* _Set problem_
Print the passage below on people who carry concealed handguns, word for word and in full.

* _Selection_
## Start
After pouring over literature, message boards and talking with proponents, it’s challenging not to see those who carry a handgun as dweeby 15-year-old kids who carry a condom everywhere. They’re “prepared,” “just in case,” because “you never know,” “it could happen.” Equally, they both seem to fantasize about situations when they might actually use it. It’s this way that some CCWers emphasize rare or unlikely “tactical” scenarios that will never materialize that make it a test for a rational person to take the movement seriously. And yet, the effort should be taken seriously because the driving force behind much of it is a genuine desire to be safe and protect oneself because “the system” is failing at this responsibility (see Pink Pistols above).
## End
* _Entries_
## Start
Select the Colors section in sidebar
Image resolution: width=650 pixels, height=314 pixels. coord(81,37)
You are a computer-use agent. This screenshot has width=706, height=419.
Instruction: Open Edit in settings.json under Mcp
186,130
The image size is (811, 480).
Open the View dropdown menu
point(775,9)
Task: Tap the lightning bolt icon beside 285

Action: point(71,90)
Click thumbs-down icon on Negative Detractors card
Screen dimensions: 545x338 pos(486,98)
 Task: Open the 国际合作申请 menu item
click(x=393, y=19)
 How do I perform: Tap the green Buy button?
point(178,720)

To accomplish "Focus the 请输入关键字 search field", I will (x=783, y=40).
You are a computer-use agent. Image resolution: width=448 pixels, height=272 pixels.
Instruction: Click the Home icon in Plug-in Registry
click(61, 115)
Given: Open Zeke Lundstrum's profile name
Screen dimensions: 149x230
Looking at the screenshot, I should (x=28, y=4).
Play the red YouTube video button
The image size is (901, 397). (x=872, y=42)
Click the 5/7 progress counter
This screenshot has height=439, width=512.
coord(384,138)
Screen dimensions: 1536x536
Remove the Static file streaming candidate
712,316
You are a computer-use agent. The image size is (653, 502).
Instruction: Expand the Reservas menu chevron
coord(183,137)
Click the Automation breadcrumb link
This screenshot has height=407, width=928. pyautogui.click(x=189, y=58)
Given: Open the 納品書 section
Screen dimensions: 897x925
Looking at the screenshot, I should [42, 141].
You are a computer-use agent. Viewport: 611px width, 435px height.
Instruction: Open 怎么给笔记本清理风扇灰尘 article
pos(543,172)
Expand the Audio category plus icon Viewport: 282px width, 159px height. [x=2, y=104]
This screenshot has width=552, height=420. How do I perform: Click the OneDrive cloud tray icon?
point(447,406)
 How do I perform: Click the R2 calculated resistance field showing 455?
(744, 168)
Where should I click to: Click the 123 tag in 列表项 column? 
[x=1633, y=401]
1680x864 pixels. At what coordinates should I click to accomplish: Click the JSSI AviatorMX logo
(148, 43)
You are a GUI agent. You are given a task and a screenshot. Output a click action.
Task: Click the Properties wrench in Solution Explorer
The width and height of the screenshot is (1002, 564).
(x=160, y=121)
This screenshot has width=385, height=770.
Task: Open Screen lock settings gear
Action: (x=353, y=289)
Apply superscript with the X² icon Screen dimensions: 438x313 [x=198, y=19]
## End
* _Output_
After pouring over literature, message boards and talking with proponents, it’s challenging not to see those who carry a handgun as dweeby 15-year-old kids who carry a condom everywhere. They’re “prepared,” “just in case,” because “you never know,” “it could happen.” Equally, they both seem to fantasize about situations when they might actually use it. It’s this way that some CCWers emphasize rare or unlikely “tactical” scenarios that will never materialize that make it a test for a rational person to take the movement seriously. And yet, the effort should be taken seriously because the driving force behind much of it is a genuine desire to be safe and protect oneself because “the system” is failing at this responsibility (see Pink Pistols above).